(Items from a dataset)
__________
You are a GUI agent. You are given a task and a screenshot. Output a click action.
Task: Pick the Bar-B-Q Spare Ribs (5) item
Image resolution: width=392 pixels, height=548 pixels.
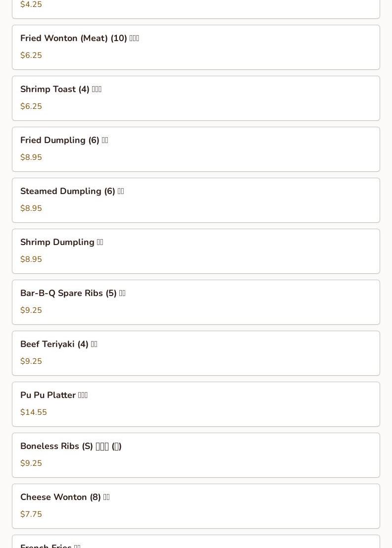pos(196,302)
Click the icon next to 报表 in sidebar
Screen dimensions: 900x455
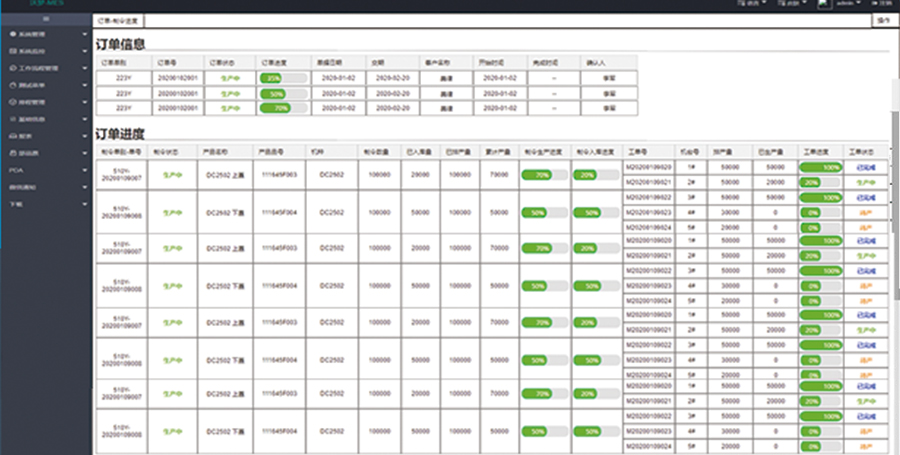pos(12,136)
__________
#### Brief
Exclude the pictures and transcribe all of the entries exactly.

#### Response to this task
You are a GUI agent. You are given a task and a screenshot. Output a click action.
Task: Pick the Bar-B-Q Spare Ribs (5) item
Image resolution: width=392 pixels, height=548 pixels.
pos(196,302)
Click the icon next to 报表 in sidebar
Screen dimensions: 900x455
pos(12,136)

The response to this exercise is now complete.